◆ **WHAT YOU ARE ASKED TO DO**: Update the items below by replacing "chemical system" with "battery chemistry" and leaving everything else unchanged. Reproduce all of the items, but omit the pictures.

--- begin EXCERPTED DATA ---

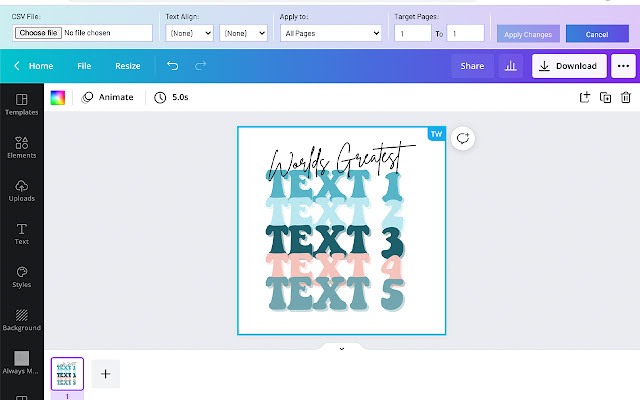Delete page using trash icon
Screen dimensions: 640x400
click(x=626, y=97)
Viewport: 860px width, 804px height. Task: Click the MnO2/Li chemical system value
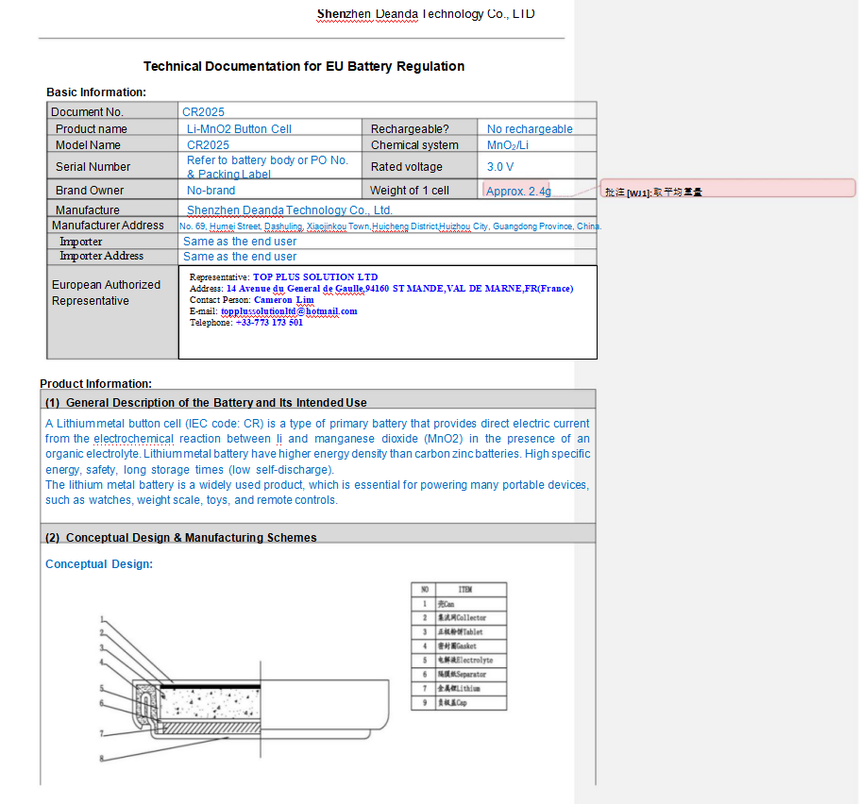(507, 145)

--- end EXCERPTED DATA ---

◆ **EXERCISE OUTPUT**:
Delete page using trash icon
Screen dimensions: 640x400
click(x=626, y=97)
Viewport: 860px width, 804px height. Task: Click the MnO2/Li battery chemistry value
(507, 145)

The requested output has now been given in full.